Stored entries
****************
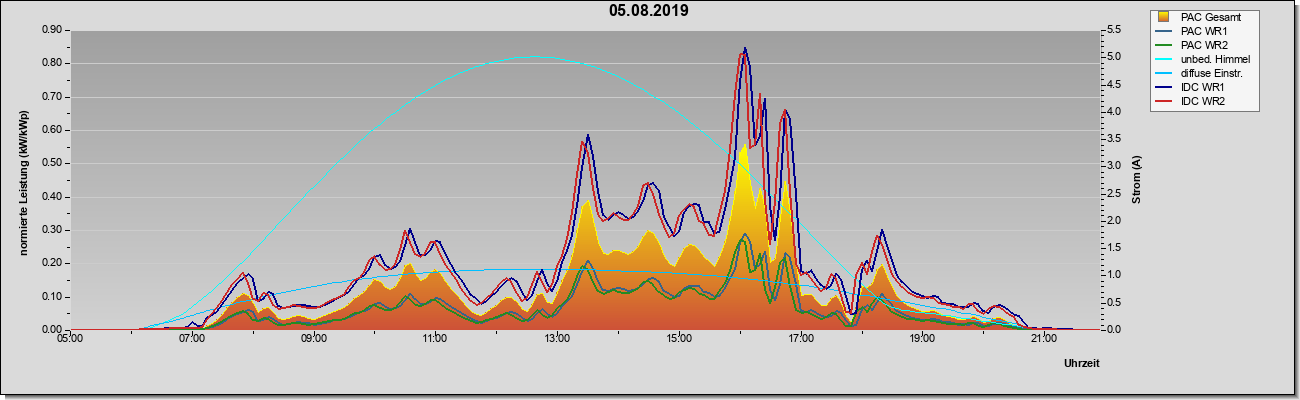Select the PAC WR2 green legend line
The image size is (1300, 400).
click(1165, 45)
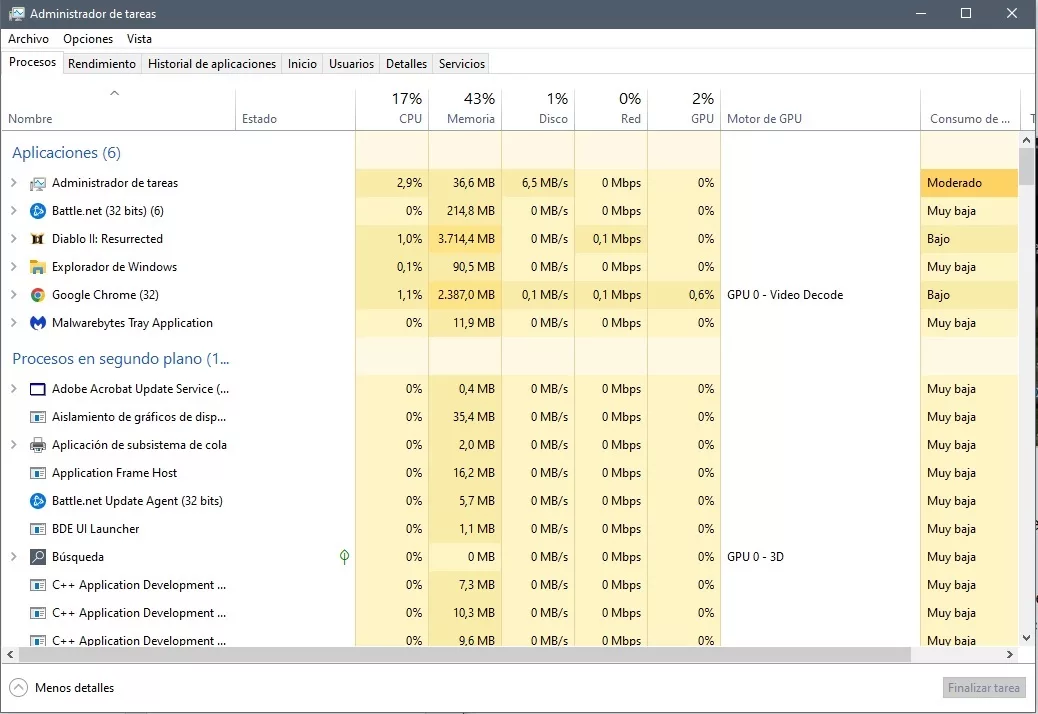1038x714 pixels.
Task: Click the Finalizar tarea button
Action: 984,688
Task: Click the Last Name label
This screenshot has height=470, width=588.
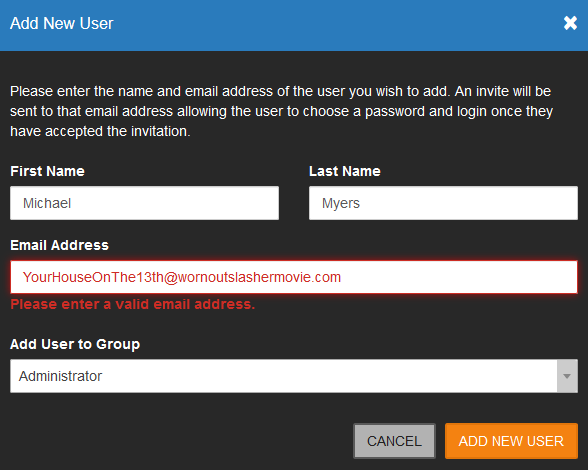Action: tap(345, 171)
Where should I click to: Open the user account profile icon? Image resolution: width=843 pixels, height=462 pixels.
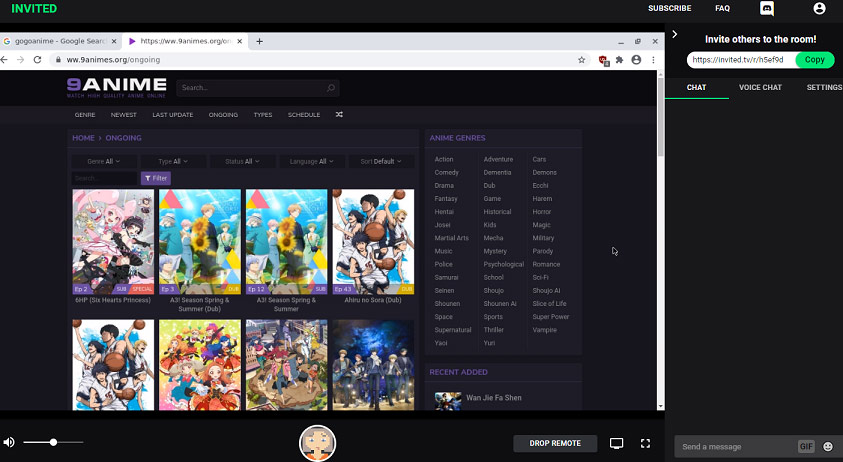tap(819, 9)
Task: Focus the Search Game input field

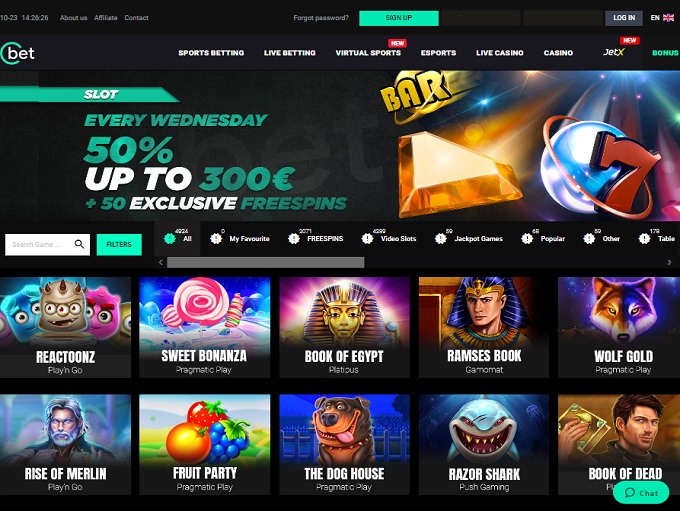Action: click(x=39, y=245)
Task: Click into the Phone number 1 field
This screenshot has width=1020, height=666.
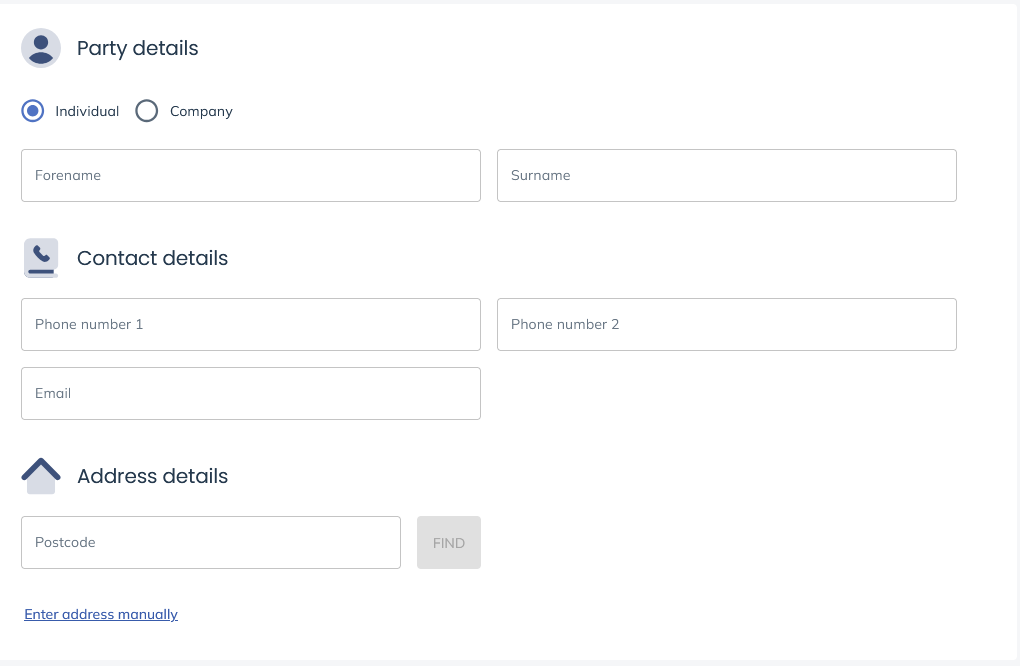Action: click(x=251, y=325)
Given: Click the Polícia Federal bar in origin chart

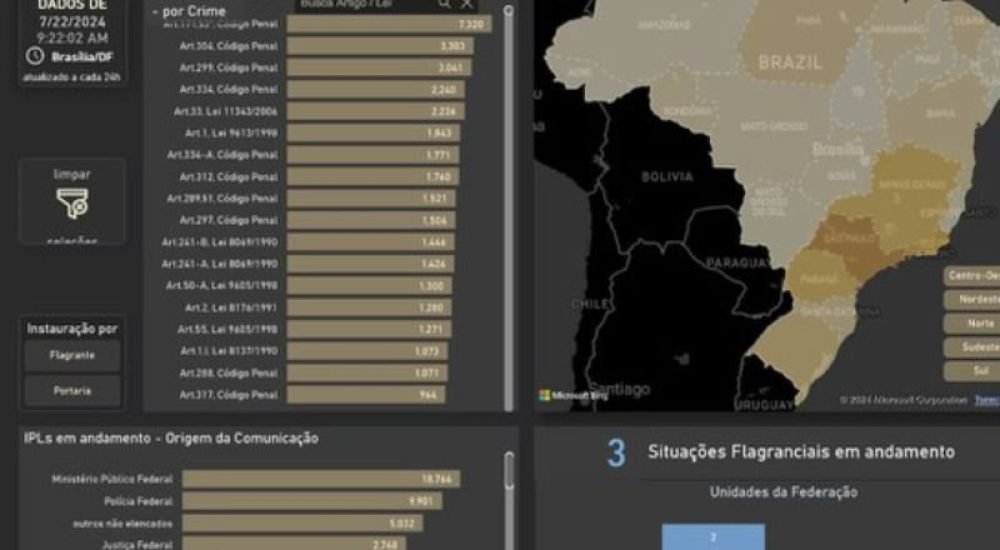Looking at the screenshot, I should click(308, 501).
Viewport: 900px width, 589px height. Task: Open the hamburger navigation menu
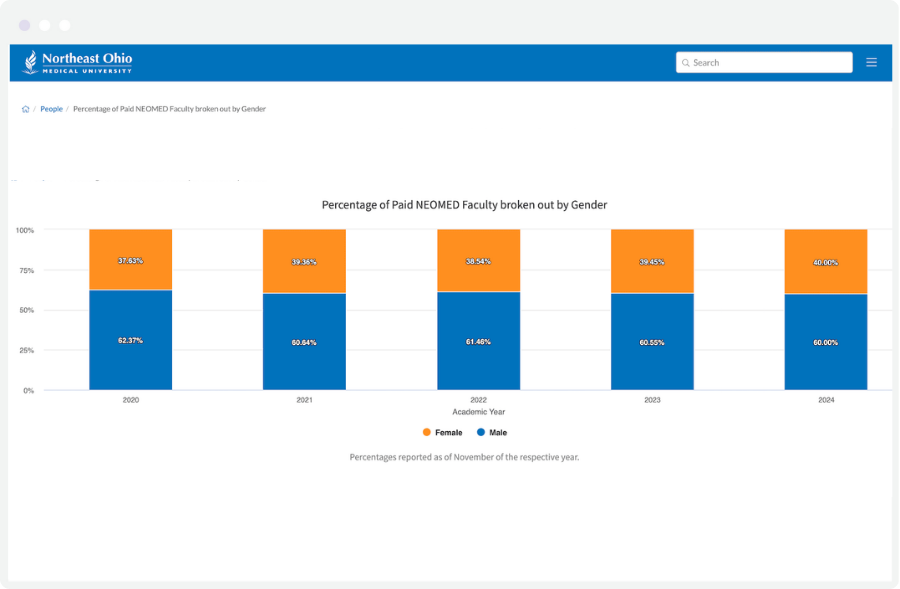871,62
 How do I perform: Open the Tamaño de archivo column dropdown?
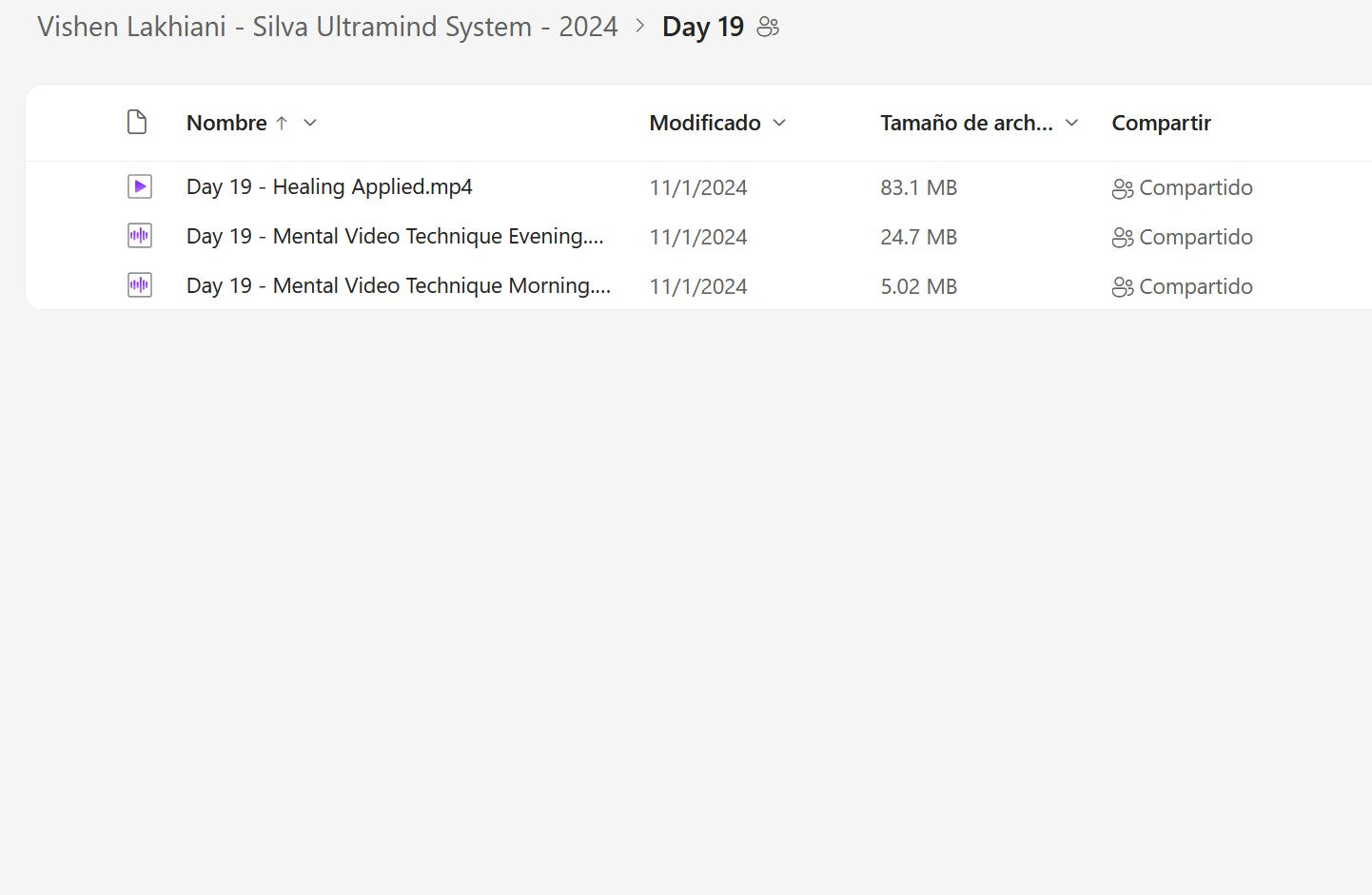(1071, 123)
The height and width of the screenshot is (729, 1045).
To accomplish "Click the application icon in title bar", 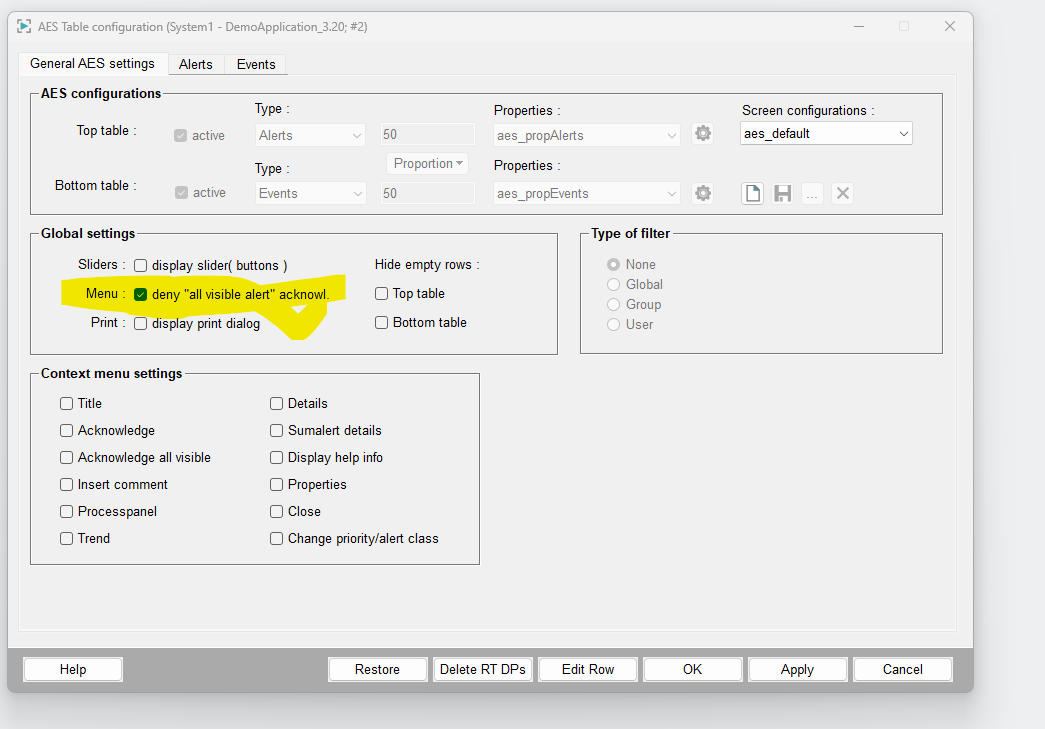I will (24, 26).
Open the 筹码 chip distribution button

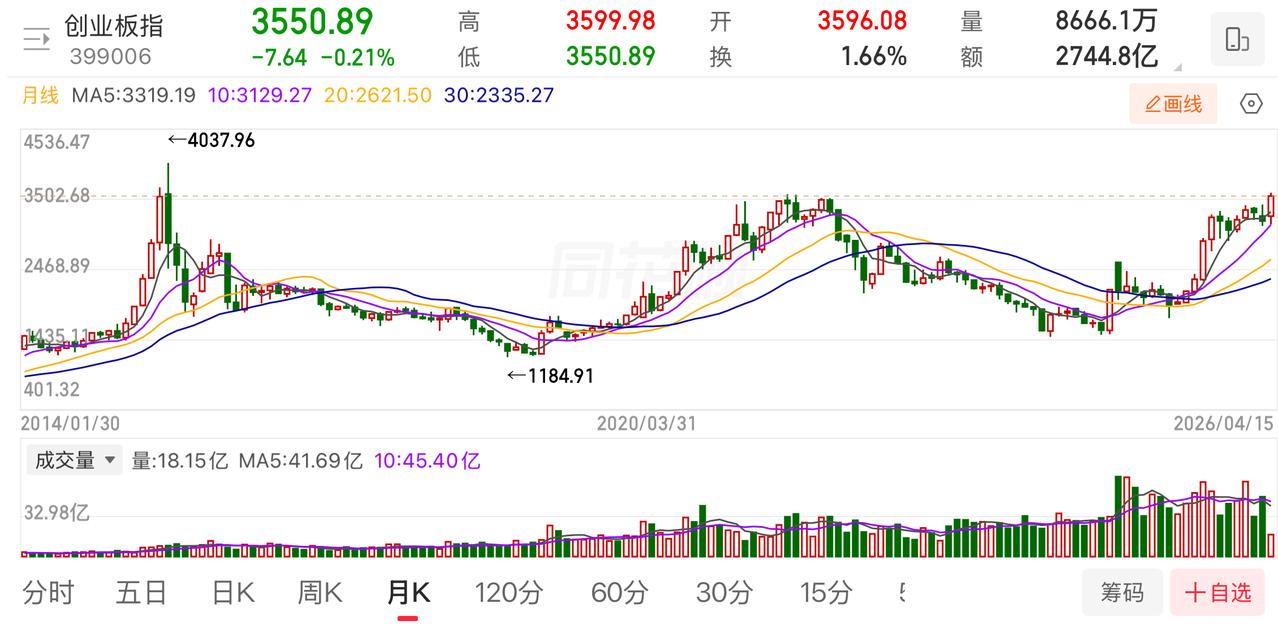point(1122,592)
****************
**PROBLEM TO WORK ON**
Start with the line above containing "Viewport: 900px width, 589px" and end with the line containing "The height and". Set down that stretch exactly, without any pictures.

**SOLUTION BELOW**
Viewport: 900px width, 589px height. Task: Open the hamburger navigation menu
871,62
 How do I perform: Open the Tamaño de archivo column dropdown?
(1071, 123)
The height and width of the screenshot is (729, 1045).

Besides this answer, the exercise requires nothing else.